In matrix notation the system is of the form \(\mathbf{Aw=b}\) with the following structure:

\[\begin{split}\begin{bmatrix} \boldsymbol{\Sigma} & \mathbf{F} \\ {\mathbf{F}}^{'} & 0 \end{bmatrix} \begin{bmatrix} \boldsymbol{\lambda} \\ \boldsymbol{\mu} \end{bmatrix} = \begin{bmatrix} {\boldsymbol{\sigma}}_{0}\\ {\mathbf{f}}_{0} \end{bmatrix}\end{split}\]

where \(\boldsymbol{\Sigma}\), \(\boldsymbol{\lambda}\) and \({\boldsymbol{\sigma}}_{0}\) are defined as for simple kriging and where

\[\begin{split}\mathbf{F}= \begin{bmatrix} 1&{f}_{1}^{1}&.&{f}_{1}^{L}\\ 1&{f}_{1}^{1}&.&{f}_{1}^{L}\\ .&.&.&.\\ .&.&.&.\\ .&.&.&.\\ 1&{f}_{1}^{1}&.&{f}_{1}^{L} \end{bmatrix}, \quad \boldsymbol{\mu}= \begin{bmatrix} {\mu}_{0}\\ {\mu}_{1}\\ .\\ .\\ .\\ {\mu}_{L} \end{bmatrix}, \quad {\mathbf{f}}_{0}= \begin{bmatrix} 1 \\ {f}_{0}^{1} \\ .\\ .\\ .\\ {f}_{0}^{L} \end{bmatrix}\end{split}\]

Those \(1\) s in \(\mathbf{F}\) correspond to OK.

Kriging with an External Drift

Kriging with an external drift variable is an extention of UK. The trend model is limited to two terms \(m(\mathbf{u})={a}_{0}+{a}_{1}{f}_{1}(\mathbf{u})\) with the term \({f}_{1}(\mathbf{u})\) set equal to a secondary (external) variable. The smooth variability of the second variable is deemed related to that of the primary variable \(Z(\mathbf{u})\) being estimated.
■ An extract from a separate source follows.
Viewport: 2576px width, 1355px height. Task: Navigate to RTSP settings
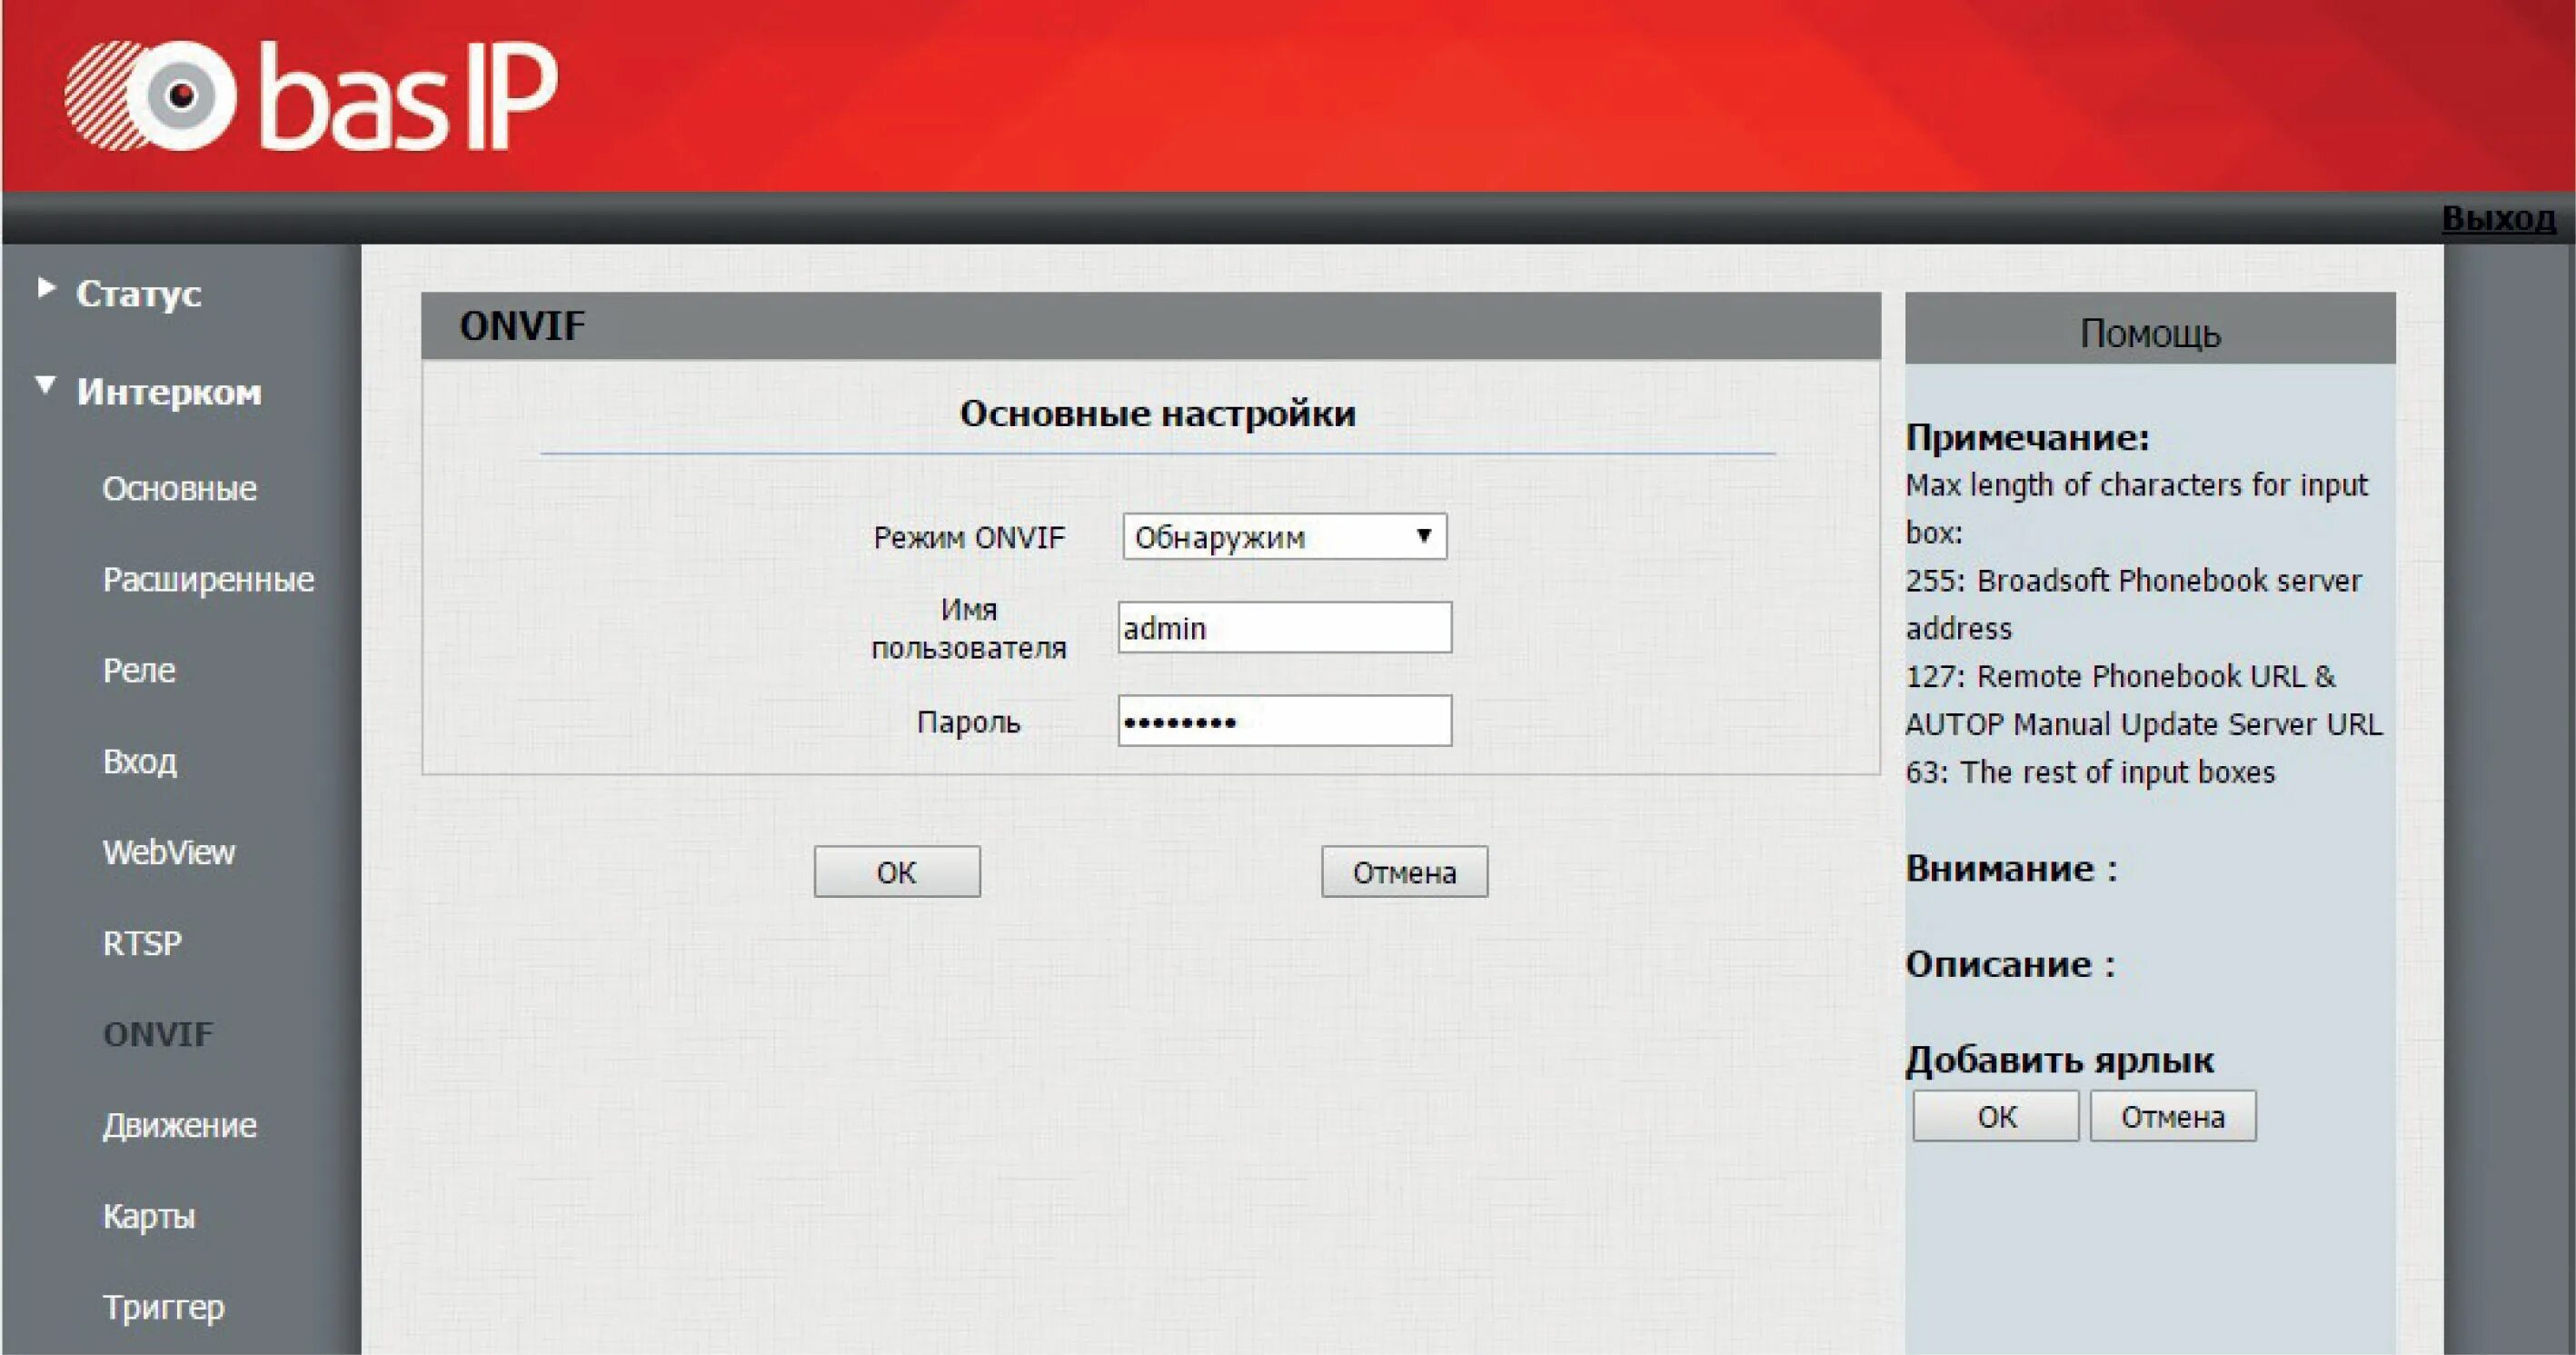click(x=142, y=944)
Let \(y(\mathbf{u})\) be the secondary variable; the trend model is then:

\[E\{Z(\mathbf{u})\}=m(\mathbf{u})={a}_{0}+{a}_{1}y(\mathbf{u})\]

\(y(\mathbf{u})\) is assumed to reflect the spacial trends of the \(z\) variability up to a linear rescalling of units (corresponding to the two parameters \({a}_{0}\) and \({a}_{1}\))

The estimate of the \(z\) variable and the corresponding system of equations are identical to the UK estimate and system with K=1, and \({f}_{1}(\mathbf{u})={y}(\mathbf{u})\)

\[Z_{UK}^{*}(\mathbf{u})=\sum_{\alpha=1}^{n}{{\lambda}_{\alpha}^{UK}(\mathbf{u})Z({\mathbf{u}}_{\alpha})}\]
\[\begin{split}\begin{cases} \sum_{\beta=1}^{n}{{\lambda}_{\beta}^{UK}(\mathbf{u})C({\mathbf{u}}_{\alpha}-{\mathbf{u}}_{\alpha})} + {\mu}_{0}(\mathbf{u}) + {\mu}_{a}(\mathbf{u})y({\mathbf{u}}_{\alpha}) = C(\mathbf{u}-{\mathbf{u}}_{\alpha}) &\alpha=1,\dots,n\\ \sum_{\beta=1}^{n}{{\lambda}_{\beta}^{UK}}=1\\ \sum_{\beta=1}^{n}{{\lambda}_{\beta}^{UK}y({\mathbf{u}}_{\beta})}=y(\mathbf{u}) \end{cases}\end{split}\]

The fundamental (hypothesis) relation must make physical sense.

Two conditions must be met before applying the external drift algorithm: (1) The external variable must vary smoothly in space, otherwise the resulting UK system may be unstable; and (2) the external variable must be known at all locations \({\mathbf{u}}_{\alpha}\) of the primary data values and at all locations \(\mathbf{u}\) to be estimated.

Block Kriging

The linearity of the kriging algorithm allows direct estimation of linear averages of the attributes \(z(\mathbf{u})\). For example, consider the estimation of the block average defined as:

\[z_{V}(\mathbf{u})=\frac{1}{|V|}\int_{V(\mathbf{u})}{z({\mathbf{u}}')d{\mathbf{u}}'}\approx \frac{1}{N}\sum_{j=1}^{N}{z({\mathbf{u}}_{j}^{'})}\]

where \(V(\mathbf{u})\) is a block of measure \(|V|\) centered at u, and the \({\mathbf{u}}_{j}^{'}\) are N points discretizing the volume \(V(\mathbf{u})\).

Doing point kriging or block krging only affect the right handside of the kriging system. Each element in the right hand side matrix is the average covariance between the sample point and all points in the target block instead of just the covariance between the sample point and the target point.